Introduction: Graft damage and failure are major problems after solid-organ transplantation. Biomarkers for monitoring transplanted patients provide new opportunities to substantially improve patient management, graft lifespan, and patient survival. There is strong evidence that donor-derived cell-free DNA (DD-cfDNA) increases when transplanted organs are damaged. The majority of this information is derived from tests using next-generation sequencing. Here we present an evaluation of new technology, multiplex digital PCR (mdPCR), which has the potential to revolutionize DD-cfDNA testing.

Method: This mdPCR method takes advantage of Luminex's DigiMAP multiplex PCR chemistry and the QuantStudio Absolute Q Digital PCR platform (Thermo Fisher Scientific, previously Combinati). The bench work for mdPCR is completed in less than five hours. Data is analyzed using a custom R package. Assay performance characteristics were determined using artificial mixtures of genomic DNA, and inter-laboratory reproducibility was assessed. Blood was collected from kidney and heart transplant recipients, cf-DNA was isolated using a variety of methods, and mdPCR was used to quantify DD-cfDNA levels.

Results: This methodology distinguished donor and recipient DNA and provided absolute quantification of the number of DNA copies. The following performance characteristics were determined: sensitivity, the limit of detection, and linear range, inter- and intra- assay consistency. Several factors affected performance including: DNA characteristics, probe design, primer design, and PCR reaction components. Results showed that high levels of DD-cfDNA are consistent with clinical observations and that rapid testing is feasible (< five hours).

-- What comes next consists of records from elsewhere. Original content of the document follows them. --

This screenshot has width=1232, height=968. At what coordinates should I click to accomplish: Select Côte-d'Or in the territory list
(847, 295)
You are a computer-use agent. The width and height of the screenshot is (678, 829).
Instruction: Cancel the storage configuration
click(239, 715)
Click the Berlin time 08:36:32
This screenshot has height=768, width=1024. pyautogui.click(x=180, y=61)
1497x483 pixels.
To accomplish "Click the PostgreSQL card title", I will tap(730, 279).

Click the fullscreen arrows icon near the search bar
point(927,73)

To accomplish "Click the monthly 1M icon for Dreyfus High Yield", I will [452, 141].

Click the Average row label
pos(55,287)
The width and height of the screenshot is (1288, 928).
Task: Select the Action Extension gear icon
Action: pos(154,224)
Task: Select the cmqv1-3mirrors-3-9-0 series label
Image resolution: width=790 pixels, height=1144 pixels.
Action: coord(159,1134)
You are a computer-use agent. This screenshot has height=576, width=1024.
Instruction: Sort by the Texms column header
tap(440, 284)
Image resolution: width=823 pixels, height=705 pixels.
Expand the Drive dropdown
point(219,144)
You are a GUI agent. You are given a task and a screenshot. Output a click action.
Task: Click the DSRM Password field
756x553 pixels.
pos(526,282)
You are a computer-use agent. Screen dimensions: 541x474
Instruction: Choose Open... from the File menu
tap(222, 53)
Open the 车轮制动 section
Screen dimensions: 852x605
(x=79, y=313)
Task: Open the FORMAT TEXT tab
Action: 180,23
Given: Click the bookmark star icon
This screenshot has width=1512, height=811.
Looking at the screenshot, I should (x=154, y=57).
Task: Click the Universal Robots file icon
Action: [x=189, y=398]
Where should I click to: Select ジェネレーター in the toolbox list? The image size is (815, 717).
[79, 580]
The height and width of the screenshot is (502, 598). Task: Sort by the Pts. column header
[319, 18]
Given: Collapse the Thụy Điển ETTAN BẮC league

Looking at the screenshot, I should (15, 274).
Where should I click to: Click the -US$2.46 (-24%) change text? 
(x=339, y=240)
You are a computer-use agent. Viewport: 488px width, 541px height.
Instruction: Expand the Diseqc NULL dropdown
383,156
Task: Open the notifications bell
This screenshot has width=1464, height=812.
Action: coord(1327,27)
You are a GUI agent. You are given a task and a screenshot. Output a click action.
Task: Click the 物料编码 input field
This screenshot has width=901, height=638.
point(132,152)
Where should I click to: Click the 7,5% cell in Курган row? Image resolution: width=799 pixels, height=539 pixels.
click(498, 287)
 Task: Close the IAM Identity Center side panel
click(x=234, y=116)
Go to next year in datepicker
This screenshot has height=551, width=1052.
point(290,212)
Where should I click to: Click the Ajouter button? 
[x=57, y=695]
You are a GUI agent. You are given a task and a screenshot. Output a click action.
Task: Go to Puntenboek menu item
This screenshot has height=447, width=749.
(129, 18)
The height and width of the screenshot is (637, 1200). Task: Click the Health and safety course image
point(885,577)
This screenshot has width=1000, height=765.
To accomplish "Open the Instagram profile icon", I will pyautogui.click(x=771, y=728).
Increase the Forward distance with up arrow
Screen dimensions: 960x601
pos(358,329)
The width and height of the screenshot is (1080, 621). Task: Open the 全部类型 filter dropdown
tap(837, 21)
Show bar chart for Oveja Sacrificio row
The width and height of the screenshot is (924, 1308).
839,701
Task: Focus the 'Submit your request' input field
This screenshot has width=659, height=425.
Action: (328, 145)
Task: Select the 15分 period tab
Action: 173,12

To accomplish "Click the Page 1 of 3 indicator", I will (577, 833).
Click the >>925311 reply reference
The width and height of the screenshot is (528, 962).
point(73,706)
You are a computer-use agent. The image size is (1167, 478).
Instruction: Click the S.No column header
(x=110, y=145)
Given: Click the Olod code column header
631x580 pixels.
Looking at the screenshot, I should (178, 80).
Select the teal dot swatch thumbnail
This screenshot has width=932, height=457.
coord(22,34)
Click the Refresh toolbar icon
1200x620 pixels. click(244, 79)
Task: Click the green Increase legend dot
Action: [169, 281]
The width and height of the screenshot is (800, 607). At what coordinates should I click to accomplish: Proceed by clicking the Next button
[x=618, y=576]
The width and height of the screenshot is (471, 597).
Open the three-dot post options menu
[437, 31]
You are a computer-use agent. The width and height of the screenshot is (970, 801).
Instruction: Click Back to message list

Conclusion: The mdPCR approach has high promise to revolutionize diagnostic testing in cancer, infectious disease, and transplant monitoring. Our study demonstrates the advantages of this technology for the detection of DD-cfDNA which includes absolute quantitation, sensitivity, ease of use, short turn-around-time, and a relatively low cost when compared to next-generation sequencing techniques. A test with these features could transform the management of transplant recipients and lead to prolonged graft and patient survival.